- **Task to carry out**
What is needed is an exact retyping of the records below, from the first line through the line that contains "The image size is (395, 635).".

- **Data section**
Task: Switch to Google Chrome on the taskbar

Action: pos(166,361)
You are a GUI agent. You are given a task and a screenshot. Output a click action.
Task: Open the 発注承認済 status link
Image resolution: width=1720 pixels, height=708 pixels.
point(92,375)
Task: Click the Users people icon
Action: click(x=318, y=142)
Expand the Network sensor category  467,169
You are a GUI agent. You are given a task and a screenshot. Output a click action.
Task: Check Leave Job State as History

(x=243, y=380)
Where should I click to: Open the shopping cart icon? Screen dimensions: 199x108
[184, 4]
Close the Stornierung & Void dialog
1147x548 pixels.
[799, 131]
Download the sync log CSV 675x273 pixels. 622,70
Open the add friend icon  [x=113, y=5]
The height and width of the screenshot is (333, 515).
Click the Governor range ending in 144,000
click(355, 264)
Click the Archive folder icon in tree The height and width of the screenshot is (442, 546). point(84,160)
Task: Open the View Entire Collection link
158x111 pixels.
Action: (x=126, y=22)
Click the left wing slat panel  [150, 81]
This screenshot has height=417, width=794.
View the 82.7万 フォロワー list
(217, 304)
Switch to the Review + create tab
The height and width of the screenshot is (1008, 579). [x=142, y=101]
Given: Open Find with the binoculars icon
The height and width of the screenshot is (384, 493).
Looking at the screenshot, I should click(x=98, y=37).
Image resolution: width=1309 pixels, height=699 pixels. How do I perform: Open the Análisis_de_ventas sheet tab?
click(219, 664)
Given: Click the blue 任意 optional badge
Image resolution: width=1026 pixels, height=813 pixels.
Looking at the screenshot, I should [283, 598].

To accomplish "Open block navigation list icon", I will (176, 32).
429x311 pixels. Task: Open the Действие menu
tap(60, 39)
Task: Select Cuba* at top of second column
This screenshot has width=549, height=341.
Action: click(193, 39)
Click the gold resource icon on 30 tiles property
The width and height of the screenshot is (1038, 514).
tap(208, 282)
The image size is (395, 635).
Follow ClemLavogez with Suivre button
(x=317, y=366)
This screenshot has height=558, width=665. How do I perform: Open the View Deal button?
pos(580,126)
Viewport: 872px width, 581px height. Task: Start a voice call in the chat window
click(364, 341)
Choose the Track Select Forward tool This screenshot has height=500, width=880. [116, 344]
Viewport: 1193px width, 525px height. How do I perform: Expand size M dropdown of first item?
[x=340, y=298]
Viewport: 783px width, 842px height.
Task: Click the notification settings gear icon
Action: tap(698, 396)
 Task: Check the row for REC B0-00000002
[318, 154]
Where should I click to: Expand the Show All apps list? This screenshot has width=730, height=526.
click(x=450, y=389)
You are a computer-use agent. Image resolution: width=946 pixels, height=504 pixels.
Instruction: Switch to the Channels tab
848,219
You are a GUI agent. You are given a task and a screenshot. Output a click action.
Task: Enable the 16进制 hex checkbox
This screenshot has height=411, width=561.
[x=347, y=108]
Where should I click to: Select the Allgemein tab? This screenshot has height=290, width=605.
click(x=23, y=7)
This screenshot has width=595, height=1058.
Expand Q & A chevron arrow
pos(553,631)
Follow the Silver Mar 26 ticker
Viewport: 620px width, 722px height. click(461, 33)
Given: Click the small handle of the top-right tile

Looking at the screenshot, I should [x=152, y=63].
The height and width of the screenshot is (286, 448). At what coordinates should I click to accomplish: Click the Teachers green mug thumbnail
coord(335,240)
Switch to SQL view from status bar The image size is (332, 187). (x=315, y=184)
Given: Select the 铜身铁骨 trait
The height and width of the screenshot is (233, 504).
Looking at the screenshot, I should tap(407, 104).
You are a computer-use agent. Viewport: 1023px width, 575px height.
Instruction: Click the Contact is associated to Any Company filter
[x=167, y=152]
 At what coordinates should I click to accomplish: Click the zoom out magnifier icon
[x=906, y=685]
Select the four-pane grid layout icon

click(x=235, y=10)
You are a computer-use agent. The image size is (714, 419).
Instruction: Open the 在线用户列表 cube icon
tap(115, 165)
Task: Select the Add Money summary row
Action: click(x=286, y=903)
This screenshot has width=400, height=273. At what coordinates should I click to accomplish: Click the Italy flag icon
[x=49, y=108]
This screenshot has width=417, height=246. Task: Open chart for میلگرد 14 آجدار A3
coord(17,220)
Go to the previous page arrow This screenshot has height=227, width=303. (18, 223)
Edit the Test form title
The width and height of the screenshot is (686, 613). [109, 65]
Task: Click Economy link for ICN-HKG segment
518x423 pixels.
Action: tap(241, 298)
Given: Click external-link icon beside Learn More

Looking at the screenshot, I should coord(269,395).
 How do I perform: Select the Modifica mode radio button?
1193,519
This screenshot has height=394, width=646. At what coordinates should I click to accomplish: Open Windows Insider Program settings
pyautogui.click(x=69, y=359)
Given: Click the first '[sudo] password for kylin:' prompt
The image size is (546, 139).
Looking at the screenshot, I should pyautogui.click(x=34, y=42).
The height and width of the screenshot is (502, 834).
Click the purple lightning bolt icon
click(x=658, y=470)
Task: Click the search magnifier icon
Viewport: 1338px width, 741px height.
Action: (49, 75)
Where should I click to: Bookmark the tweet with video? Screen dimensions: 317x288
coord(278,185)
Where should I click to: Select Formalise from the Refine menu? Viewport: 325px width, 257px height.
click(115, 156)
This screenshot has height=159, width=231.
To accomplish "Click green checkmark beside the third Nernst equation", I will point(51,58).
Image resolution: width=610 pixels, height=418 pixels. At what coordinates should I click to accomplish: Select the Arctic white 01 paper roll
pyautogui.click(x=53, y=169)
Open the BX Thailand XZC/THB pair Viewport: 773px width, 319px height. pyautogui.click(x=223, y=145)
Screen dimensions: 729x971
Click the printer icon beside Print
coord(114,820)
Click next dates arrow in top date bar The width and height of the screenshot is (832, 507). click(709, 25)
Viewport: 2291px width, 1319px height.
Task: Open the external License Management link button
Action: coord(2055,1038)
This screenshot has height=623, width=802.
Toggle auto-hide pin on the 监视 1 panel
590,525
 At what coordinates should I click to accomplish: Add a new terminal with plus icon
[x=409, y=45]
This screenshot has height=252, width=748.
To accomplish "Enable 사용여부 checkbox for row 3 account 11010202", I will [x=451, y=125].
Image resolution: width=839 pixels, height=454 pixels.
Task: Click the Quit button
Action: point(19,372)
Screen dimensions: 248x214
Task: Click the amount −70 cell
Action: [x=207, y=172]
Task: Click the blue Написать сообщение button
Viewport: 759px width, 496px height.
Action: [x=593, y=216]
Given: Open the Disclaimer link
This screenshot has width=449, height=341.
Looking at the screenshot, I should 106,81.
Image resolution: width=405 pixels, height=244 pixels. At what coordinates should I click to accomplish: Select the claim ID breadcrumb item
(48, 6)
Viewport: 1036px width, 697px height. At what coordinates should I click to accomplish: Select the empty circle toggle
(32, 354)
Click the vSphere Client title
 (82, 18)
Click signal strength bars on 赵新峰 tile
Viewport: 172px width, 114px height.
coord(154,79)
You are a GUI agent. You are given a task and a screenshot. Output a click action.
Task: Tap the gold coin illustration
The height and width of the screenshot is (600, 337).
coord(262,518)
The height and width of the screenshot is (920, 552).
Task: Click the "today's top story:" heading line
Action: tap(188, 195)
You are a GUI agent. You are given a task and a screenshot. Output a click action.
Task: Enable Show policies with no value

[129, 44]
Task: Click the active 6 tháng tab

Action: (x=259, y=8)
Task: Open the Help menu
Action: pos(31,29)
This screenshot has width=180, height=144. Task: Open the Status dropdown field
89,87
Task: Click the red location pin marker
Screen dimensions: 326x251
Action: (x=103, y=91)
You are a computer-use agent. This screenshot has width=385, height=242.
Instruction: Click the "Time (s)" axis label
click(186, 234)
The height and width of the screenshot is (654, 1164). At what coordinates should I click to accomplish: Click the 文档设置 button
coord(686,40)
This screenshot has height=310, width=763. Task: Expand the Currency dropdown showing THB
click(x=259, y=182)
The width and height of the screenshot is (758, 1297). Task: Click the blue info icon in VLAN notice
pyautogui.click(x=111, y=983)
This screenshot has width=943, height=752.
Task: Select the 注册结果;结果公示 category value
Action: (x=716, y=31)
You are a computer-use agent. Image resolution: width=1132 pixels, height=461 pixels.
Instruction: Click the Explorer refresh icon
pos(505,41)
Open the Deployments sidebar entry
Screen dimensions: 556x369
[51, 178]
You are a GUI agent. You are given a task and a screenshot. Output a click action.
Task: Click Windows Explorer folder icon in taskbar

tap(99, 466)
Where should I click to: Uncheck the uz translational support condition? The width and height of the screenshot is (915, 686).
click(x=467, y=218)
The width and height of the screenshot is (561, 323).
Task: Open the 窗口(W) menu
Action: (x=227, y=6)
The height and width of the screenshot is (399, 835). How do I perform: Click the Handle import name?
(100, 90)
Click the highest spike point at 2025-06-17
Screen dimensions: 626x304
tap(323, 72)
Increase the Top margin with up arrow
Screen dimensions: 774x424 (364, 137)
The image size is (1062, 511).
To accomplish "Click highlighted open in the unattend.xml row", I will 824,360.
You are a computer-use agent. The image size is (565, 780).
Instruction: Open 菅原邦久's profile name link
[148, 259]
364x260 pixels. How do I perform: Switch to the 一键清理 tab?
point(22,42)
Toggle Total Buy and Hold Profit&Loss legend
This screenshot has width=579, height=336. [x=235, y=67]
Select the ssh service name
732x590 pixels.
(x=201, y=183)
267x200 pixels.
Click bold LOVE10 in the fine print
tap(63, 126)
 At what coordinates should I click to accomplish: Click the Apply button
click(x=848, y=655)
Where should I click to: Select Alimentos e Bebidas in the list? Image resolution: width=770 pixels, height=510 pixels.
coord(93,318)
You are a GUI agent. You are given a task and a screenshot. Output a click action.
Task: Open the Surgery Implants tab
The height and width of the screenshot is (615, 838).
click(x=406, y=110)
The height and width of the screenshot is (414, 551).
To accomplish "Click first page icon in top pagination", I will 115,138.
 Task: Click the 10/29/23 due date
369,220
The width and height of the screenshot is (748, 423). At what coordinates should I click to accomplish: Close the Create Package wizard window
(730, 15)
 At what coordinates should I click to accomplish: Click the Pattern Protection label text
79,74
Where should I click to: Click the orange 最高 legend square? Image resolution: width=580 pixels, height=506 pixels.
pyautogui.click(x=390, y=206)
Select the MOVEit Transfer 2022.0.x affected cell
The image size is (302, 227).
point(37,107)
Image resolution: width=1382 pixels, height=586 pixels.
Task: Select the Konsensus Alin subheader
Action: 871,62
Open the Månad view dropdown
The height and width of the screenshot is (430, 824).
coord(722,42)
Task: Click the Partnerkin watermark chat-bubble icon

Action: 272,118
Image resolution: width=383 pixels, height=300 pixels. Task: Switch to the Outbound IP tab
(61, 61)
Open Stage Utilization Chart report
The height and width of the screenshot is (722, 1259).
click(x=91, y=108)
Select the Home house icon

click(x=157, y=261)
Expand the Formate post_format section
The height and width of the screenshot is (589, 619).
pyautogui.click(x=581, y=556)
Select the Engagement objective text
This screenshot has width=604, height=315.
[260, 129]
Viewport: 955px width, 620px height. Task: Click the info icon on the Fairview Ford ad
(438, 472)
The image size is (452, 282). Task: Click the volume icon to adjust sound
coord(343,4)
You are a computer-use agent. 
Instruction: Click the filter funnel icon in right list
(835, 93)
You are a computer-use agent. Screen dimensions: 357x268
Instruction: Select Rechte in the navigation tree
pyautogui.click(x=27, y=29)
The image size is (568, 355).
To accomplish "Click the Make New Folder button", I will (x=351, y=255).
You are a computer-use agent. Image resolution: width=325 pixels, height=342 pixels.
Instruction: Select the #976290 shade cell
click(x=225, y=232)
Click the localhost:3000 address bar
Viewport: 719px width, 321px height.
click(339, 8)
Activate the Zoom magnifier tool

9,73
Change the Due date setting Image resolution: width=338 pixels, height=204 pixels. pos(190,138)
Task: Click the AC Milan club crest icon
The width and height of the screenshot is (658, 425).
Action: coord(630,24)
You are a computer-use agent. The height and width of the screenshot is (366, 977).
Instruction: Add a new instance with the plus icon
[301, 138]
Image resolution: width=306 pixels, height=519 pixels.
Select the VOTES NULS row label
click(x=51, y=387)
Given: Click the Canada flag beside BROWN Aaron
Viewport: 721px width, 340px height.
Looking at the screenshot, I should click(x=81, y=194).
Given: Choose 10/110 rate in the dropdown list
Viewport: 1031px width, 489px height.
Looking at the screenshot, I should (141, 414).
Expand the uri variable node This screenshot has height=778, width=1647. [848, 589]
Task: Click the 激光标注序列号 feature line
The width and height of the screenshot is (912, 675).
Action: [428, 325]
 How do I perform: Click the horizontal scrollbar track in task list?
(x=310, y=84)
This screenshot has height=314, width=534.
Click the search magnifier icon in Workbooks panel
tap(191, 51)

- **Exercise answer**
Task: Switch to Google Chrome on the taskbar

Action: pos(166,361)
You are a GUI agent. You are given a task and a screenshot. Output a click action.
Task: Open the 発注承認済 status link
Image resolution: width=1720 pixels, height=708 pixels.
point(92,375)
Task: Click the Users people icon
Action: click(x=318, y=142)
Expand the Network sensor category  467,169
You are a GUI agent. You are given a task and a screenshot. Output a click action.
Task: Check Leave Job State as History

(x=243, y=380)
Where should I click to: Open the shopping cart icon? Screen dimensions: 199x108
[184, 4]
Close the Stornierung & Void dialog
1147x548 pixels.
[799, 131]
Download the sync log CSV 675x273 pixels. 622,70
Open the add friend icon  [x=113, y=5]
The height and width of the screenshot is (333, 515).
Click the Governor range ending in 144,000
click(355, 264)
Click the Archive folder icon in tree The height and width of the screenshot is (442, 546). point(84,160)
Task: Open the View Entire Collection link
158x111 pixels.
Action: (x=126, y=22)
Click the left wing slat panel  [150, 81]
This screenshot has height=417, width=794.
View the 82.7万 フォロワー list
(217, 304)
Switch to the Review + create tab
The height and width of the screenshot is (1008, 579). [x=142, y=101]
Given: Open Find with the binoculars icon
The height and width of the screenshot is (384, 493).
Looking at the screenshot, I should click(x=98, y=37).
Image resolution: width=1309 pixels, height=699 pixels. How do I perform: Open the Análisis_de_ventas sheet tab?
click(219, 664)
Given: Click the blue 任意 optional badge
Image resolution: width=1026 pixels, height=813 pixels.
Looking at the screenshot, I should [283, 598].

To accomplish "Open block navigation list icon", I will (176, 32).
429x311 pixels. Task: Open the Действие menu
tap(60, 39)
Task: Select Cuba* at top of second column
This screenshot has width=549, height=341.
Action: click(193, 39)
Click the gold resource icon on 30 tiles property
The width and height of the screenshot is (1038, 514).
tap(208, 282)
The image size is (395, 635).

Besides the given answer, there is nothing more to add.